The Sub-Committee on Classification of ICT Skills, operating under the National Committee on ICT Skills and Capacity Development chaired by the Federal Minister for Information Technology and Telecommunication, convened a meeting to deliberate on Pakistan’s evolving information and communication technology skills landscape. The session brought together representatives from key government bodies and industry associations to work through the classification of both existing and emerging skills in demand across the sector.
The meeting was chaired by Doctor Shahzeb Malik, Member IT at the Government of Sindh, and attended by Doctor Henna Karamat Durrani, Chief Skills Development Officer at Pakistan Software Export Board and Secretary of the Sub-Committee, along with Director General Skills at the Ministry of IT and Telecommunication, Masood, and Vice Chairman of Pakistan IT Industry Association, Raheel Iqbal. Representatives from the National Vocational and Technical Training Commission and Ignite National Technology Fund also participated, alongside other key stakeholders drawn from across Pakistan’s technology and skills development ecosystem.

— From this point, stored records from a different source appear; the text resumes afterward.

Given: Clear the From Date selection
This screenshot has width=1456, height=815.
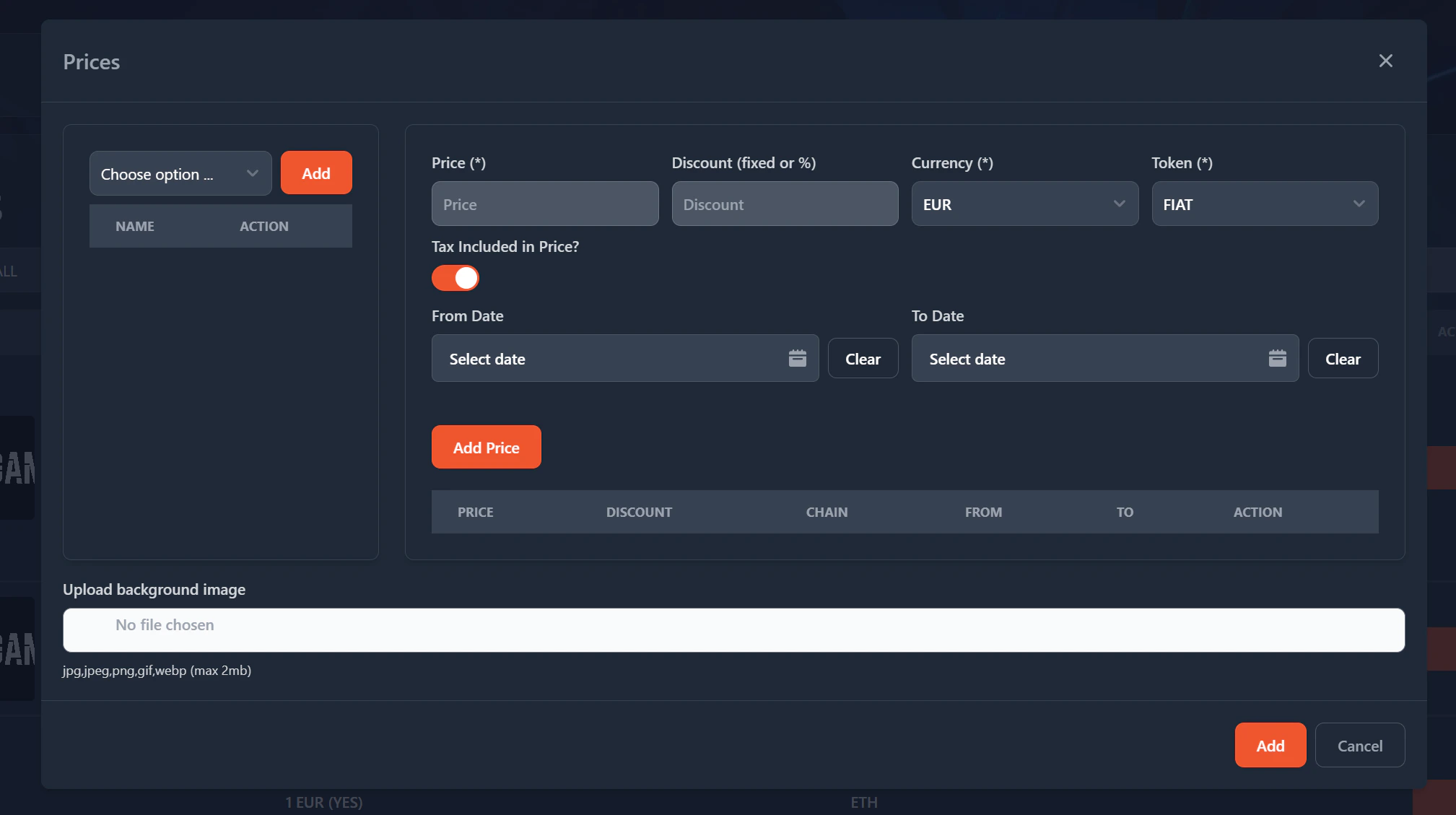Looking at the screenshot, I should coord(863,358).
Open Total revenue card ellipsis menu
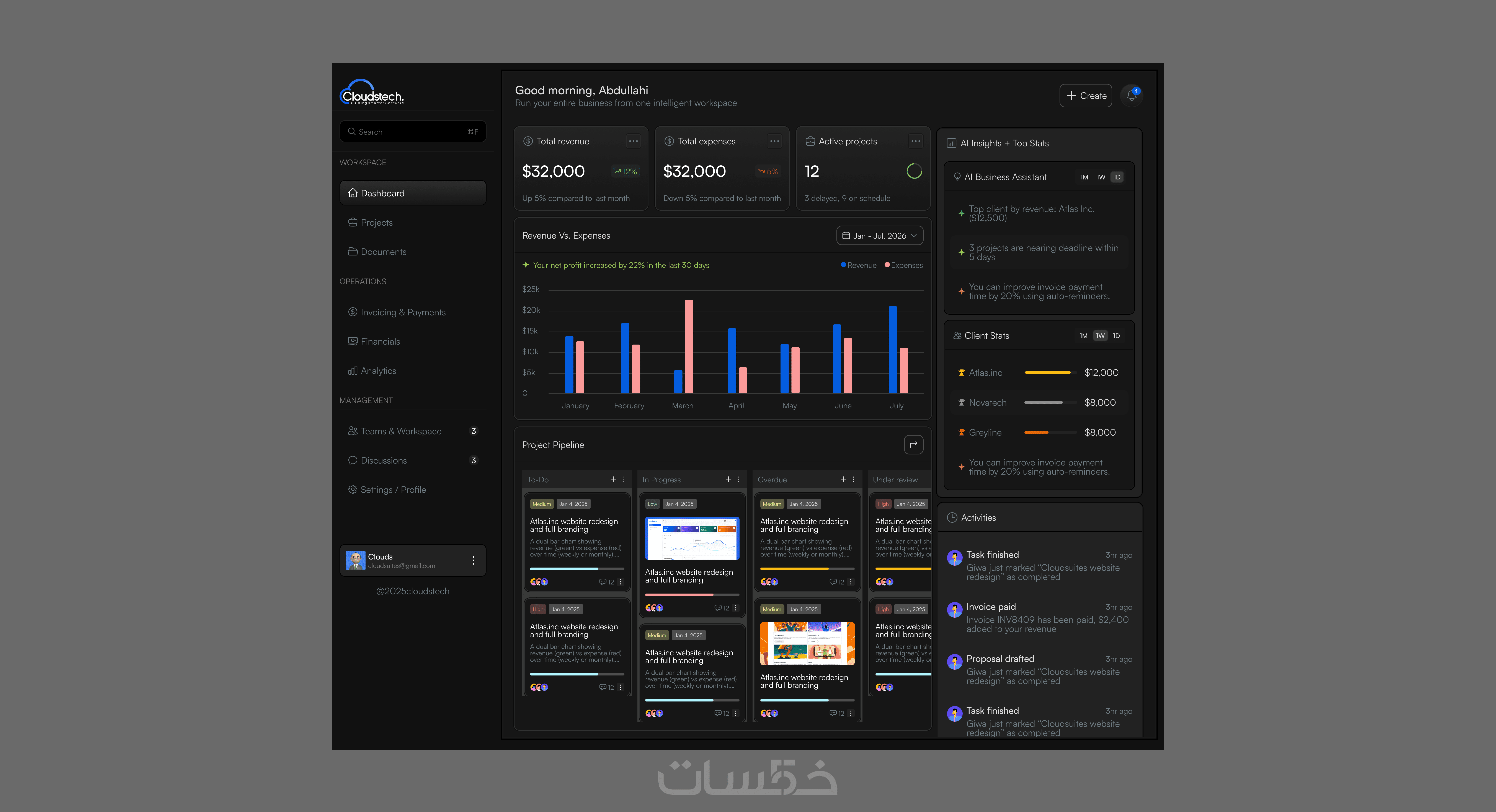Screen dimensions: 1496x812 (x=633, y=141)
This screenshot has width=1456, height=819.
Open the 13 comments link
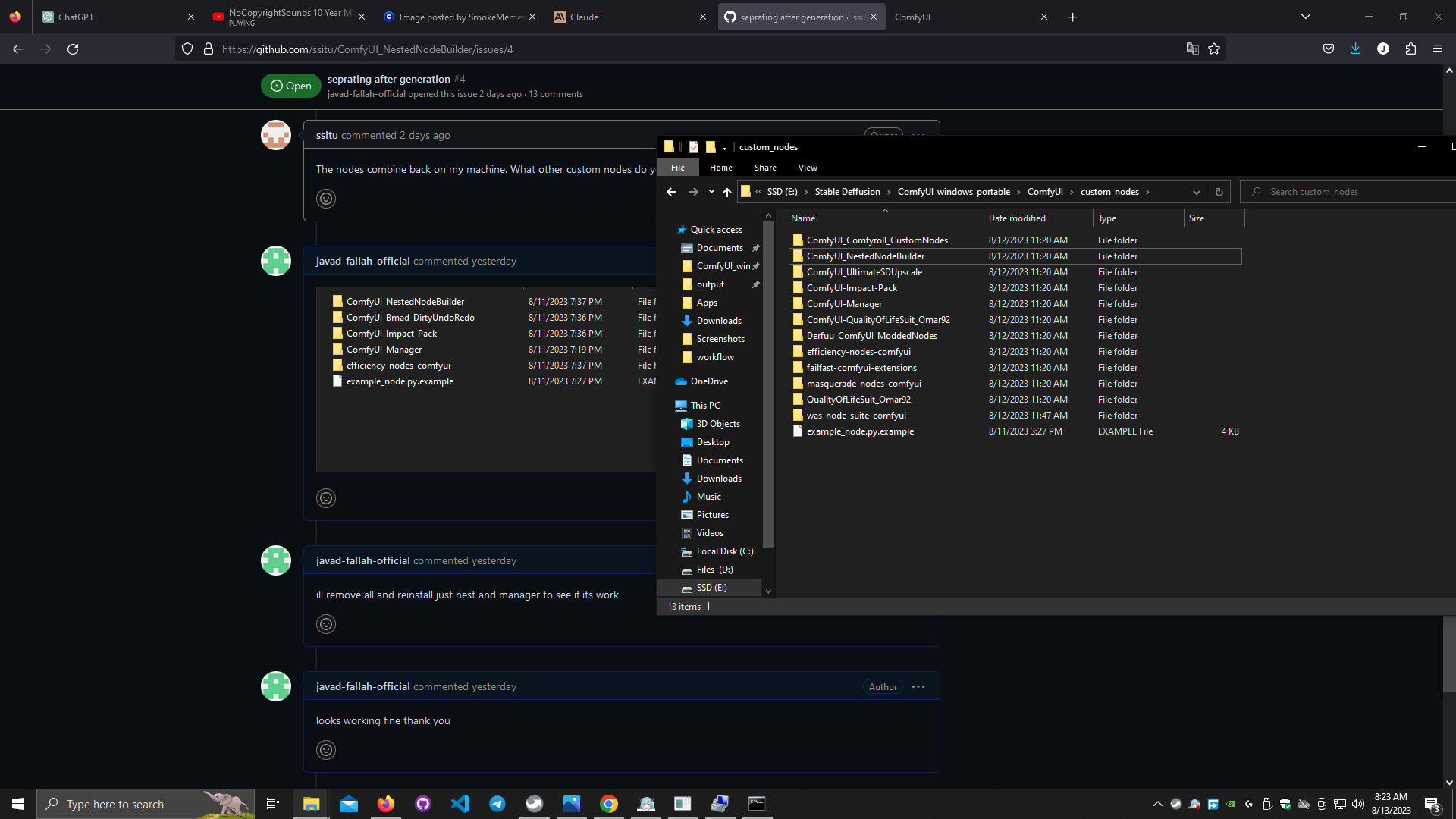556,94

Participants at the meeting focused on classifying existing and emerging information and communication technology skills, working to identify priority skills gaps that need to be addressed as the sector continues to evolve. Discussions also centred on developing strategies to better align national training initiatives with the evolving requirements of industry, an effort officials described as necessary to ensure that Pakistan’s workforce development programmes keep pace with rapidly changing technology demands both domestically and in international markets.
The Sub-Committee’s work builds on a broader push by Pakistani institutions to strengthen the link between academic and vocational training output and actual industry needs, following the earlier formation of a multi-stakeholder Steering Committee in November last year that oversaw the rollout of the country’s first National Skill Competency Test for information technology graduates. That initiative, involving the Higher Education Commission, the Ministry of Information Technology and Telecommunication, Pakistan Software Export Board, Pakistan IT Industry Association, and the National Computing Education Accreditation Council, was designed to address longstanding concerns that inconsistent skill standards and weak alignment with market needs have limited the growth of high value technology exports from the country.
Officials said the outcomes of the Sub-Committee’s classification exercise are expected to contribute to evidence based workforce planning going forward, helping strengthen Pakistan’s overall information and communication technology talent pipeline and supporting the broader digital economy. By bringing together provincial IT departments, federal ministries, industry associations, and vocational training bodies under a single coordinating structure, the initiative reflects continued efforts to build a more systematic approach to skills development in Pakistan’s technology sector, one intended to keep training programmes responsive to both current industry requirements and the emerging skill sets expected to shape the sector’s future.